* ACTION ITEM
The answer must be an exact copy of the lines from the one containing "Image resolution: width=654" through the end of the records, with the pictures left out.
** SUPPLIED DATA follows **
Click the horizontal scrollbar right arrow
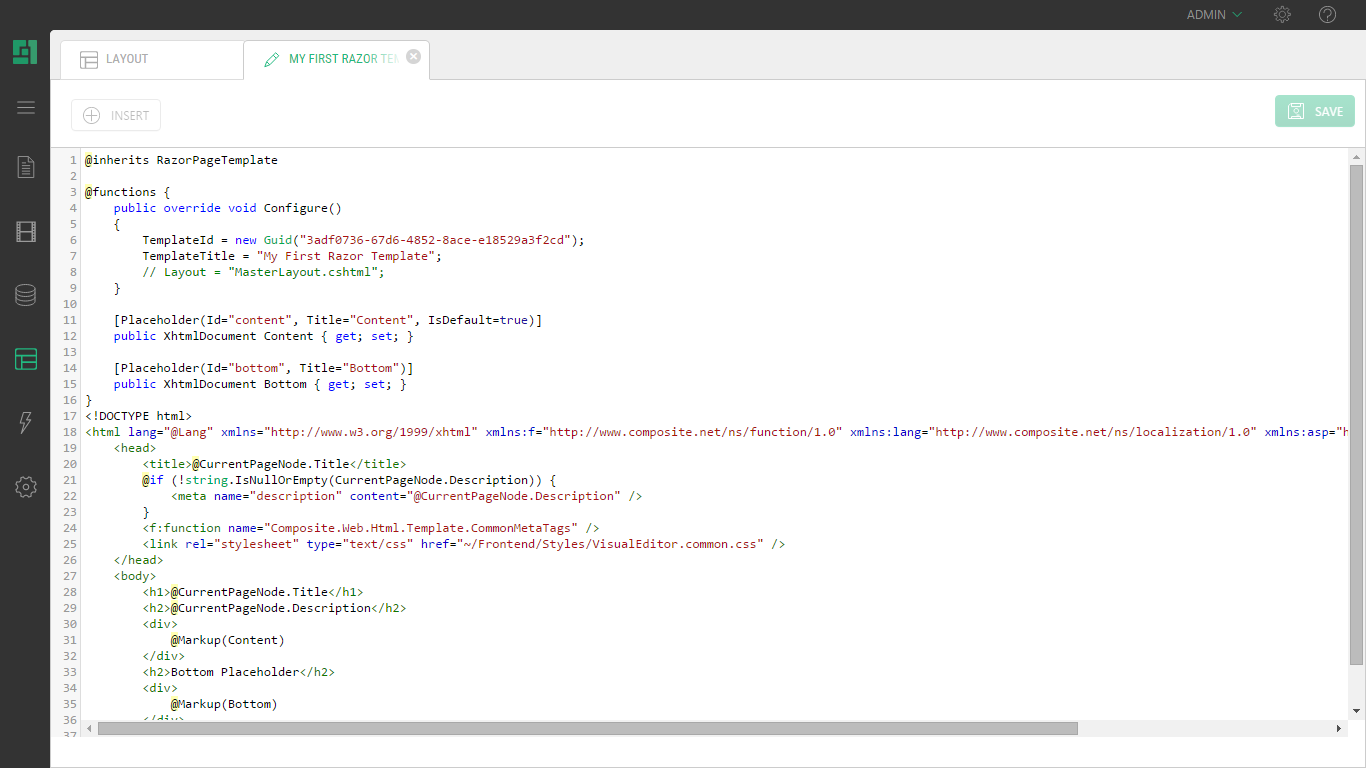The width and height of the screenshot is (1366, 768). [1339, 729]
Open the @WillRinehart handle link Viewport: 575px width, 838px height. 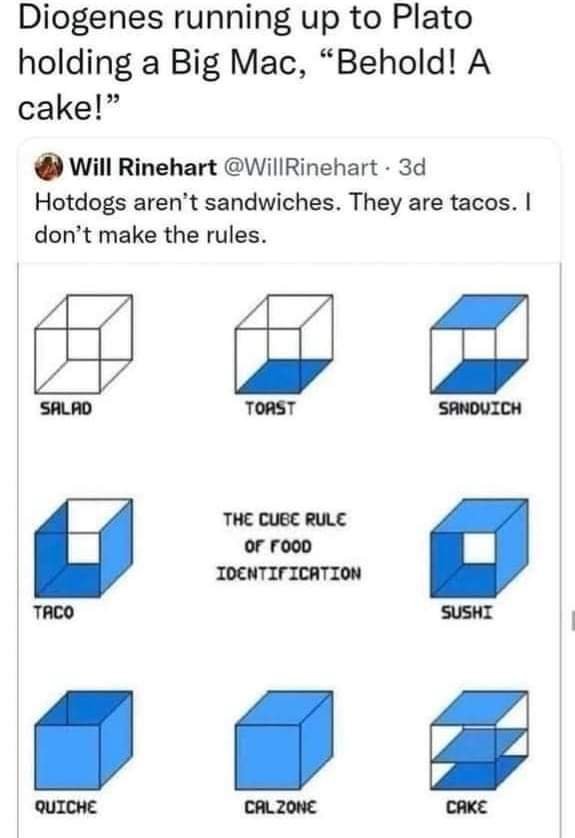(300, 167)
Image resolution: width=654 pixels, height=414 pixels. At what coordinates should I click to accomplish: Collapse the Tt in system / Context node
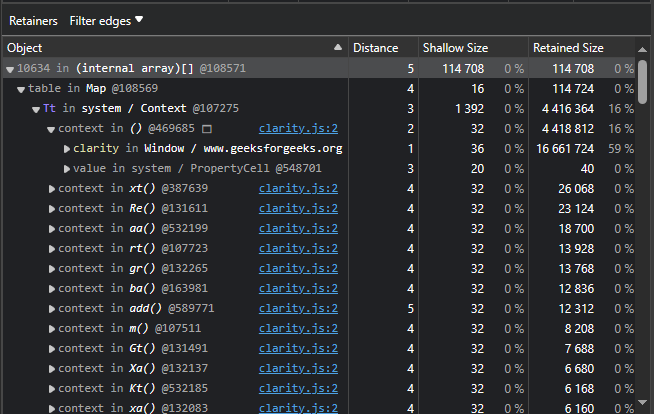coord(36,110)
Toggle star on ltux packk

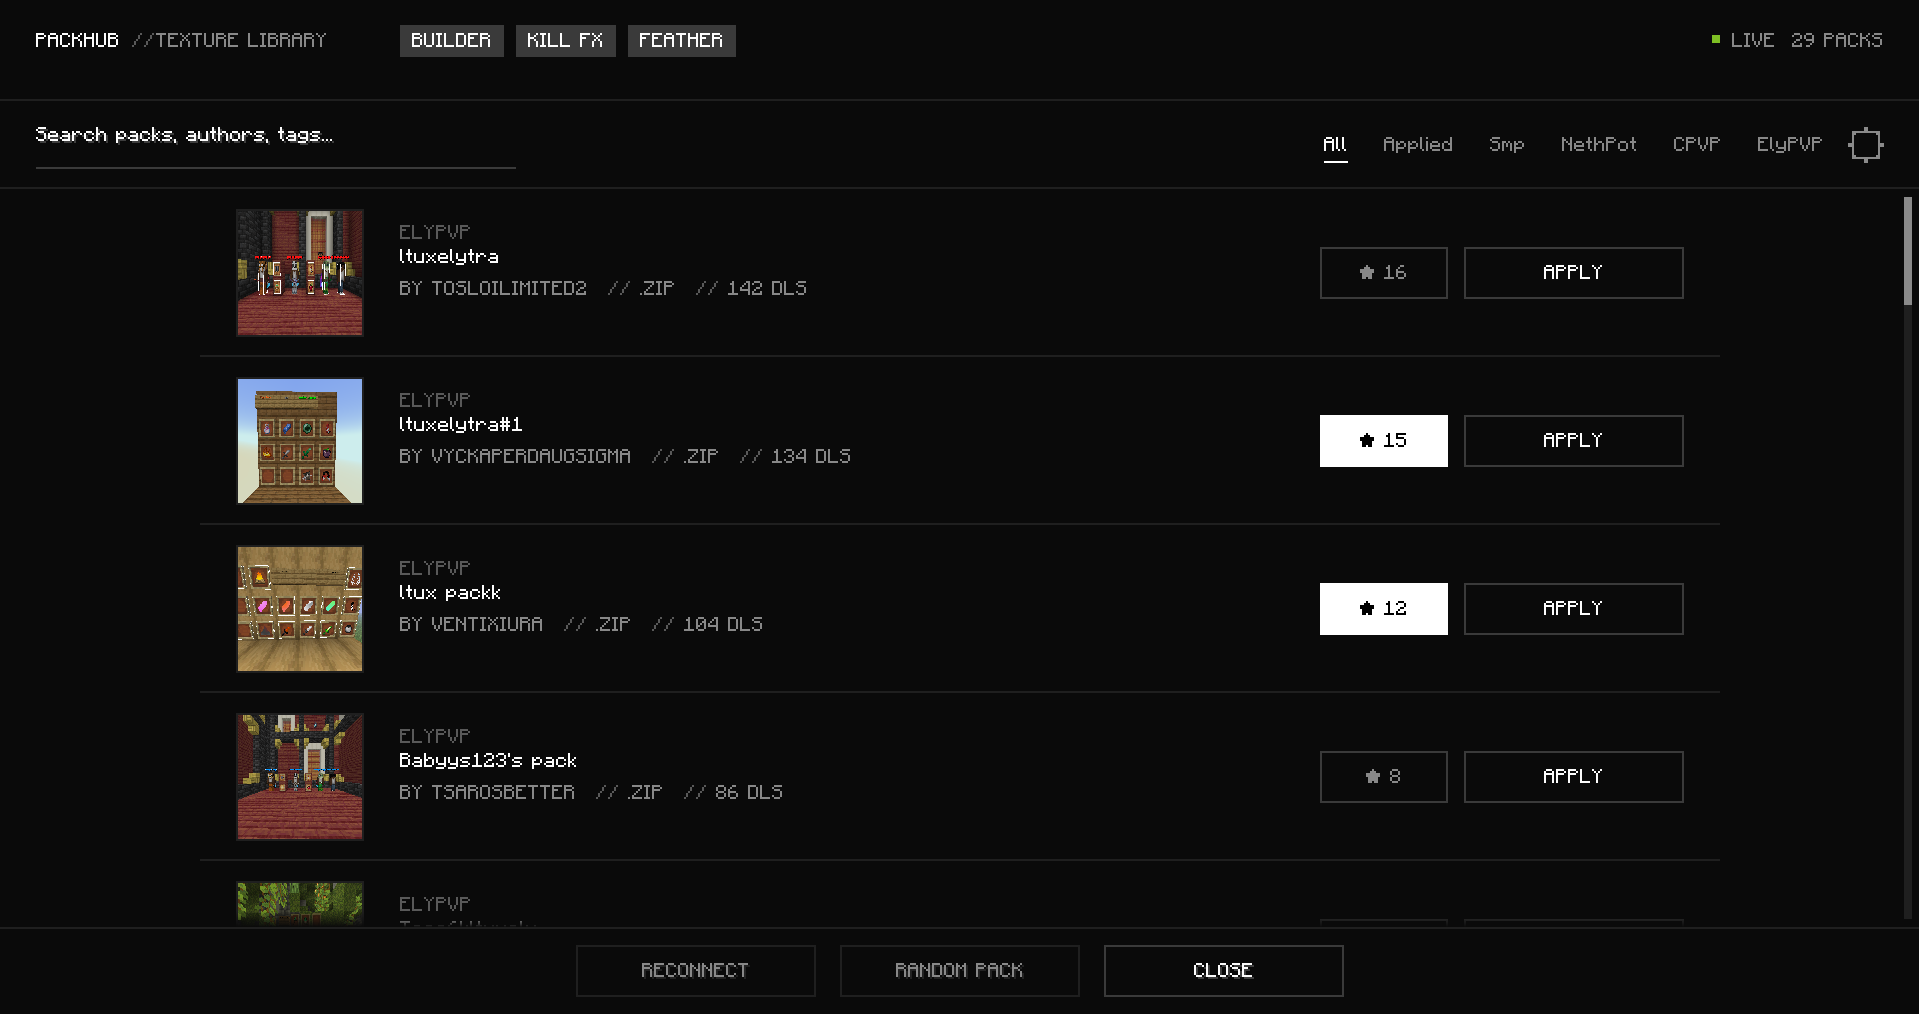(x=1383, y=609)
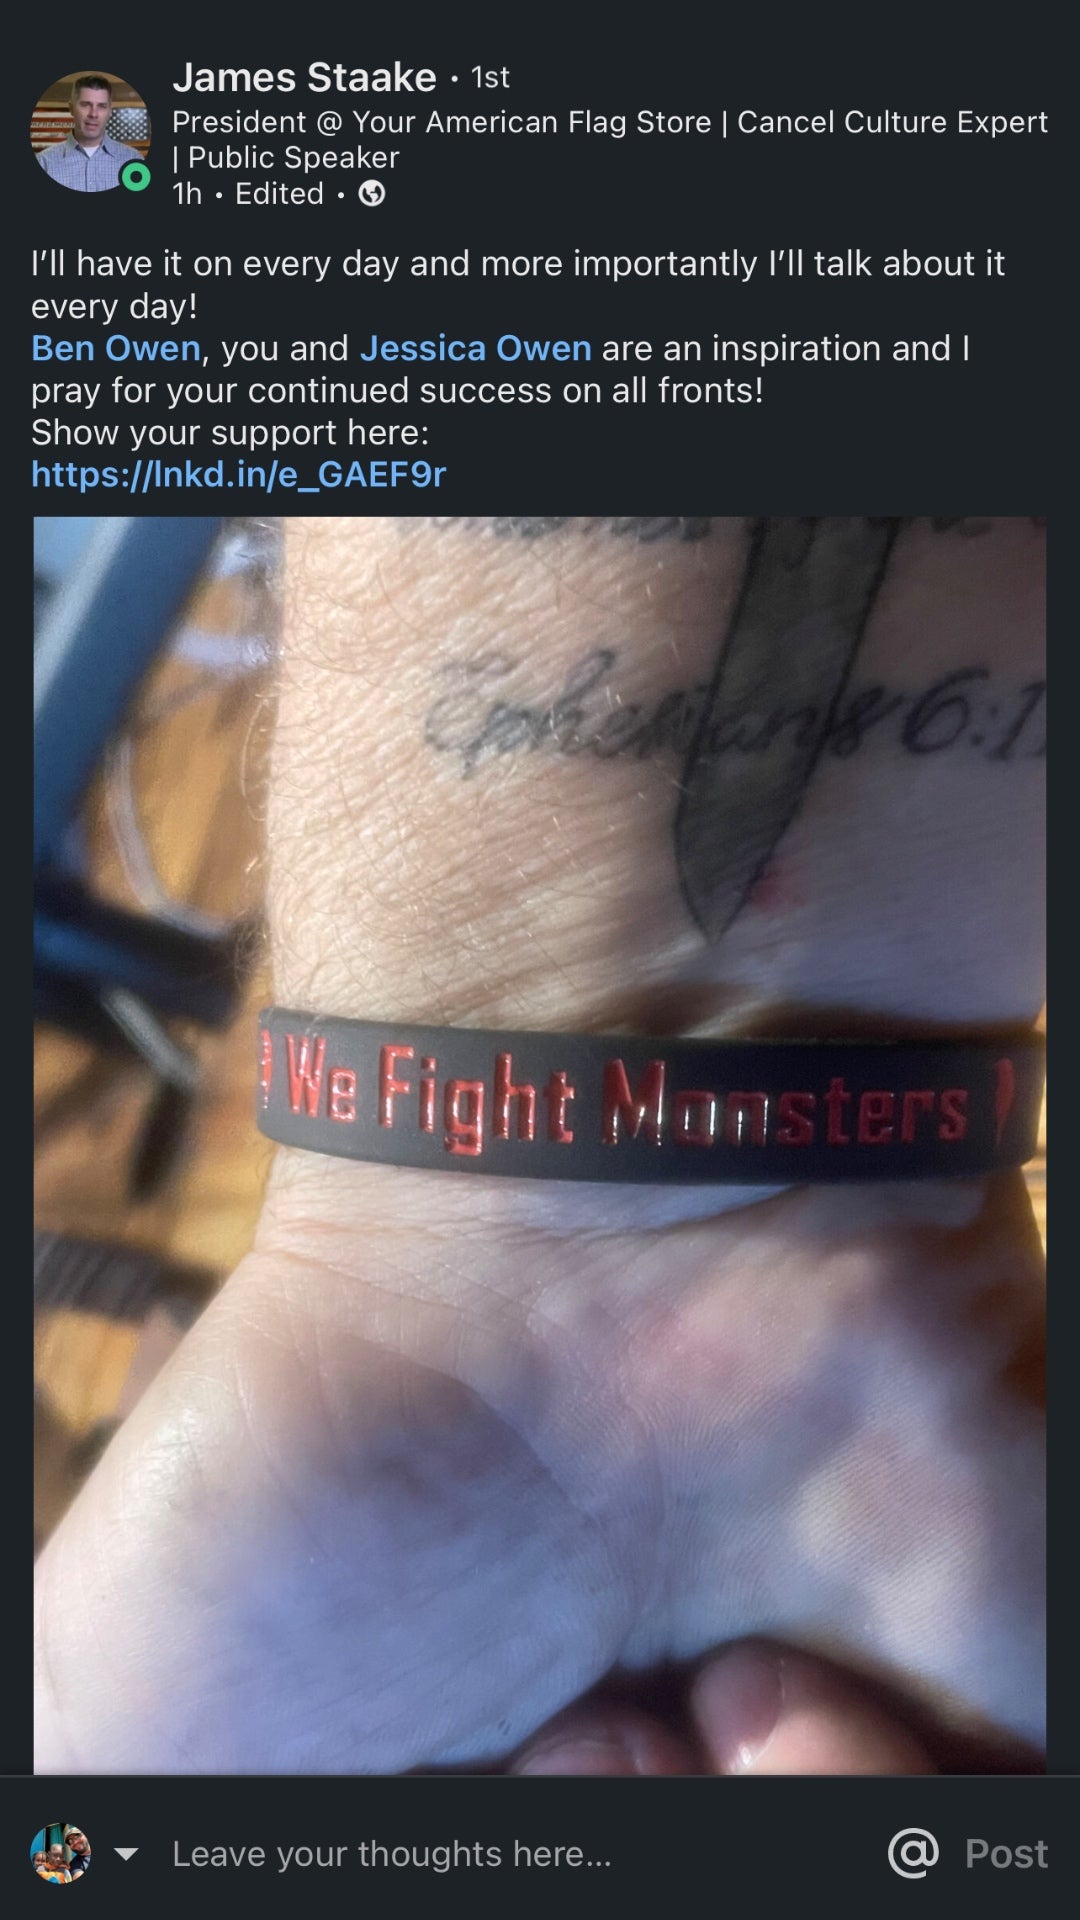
** End of SUPPLIED DATA **
* FINAL ANSWER
Image resolution: width=654 pixels, height=414 pixels. At what coordinates should I click to accomplish: Collapse the Tt in system / Context node
coord(36,110)
Toggle star on ltux packk

(x=1383, y=609)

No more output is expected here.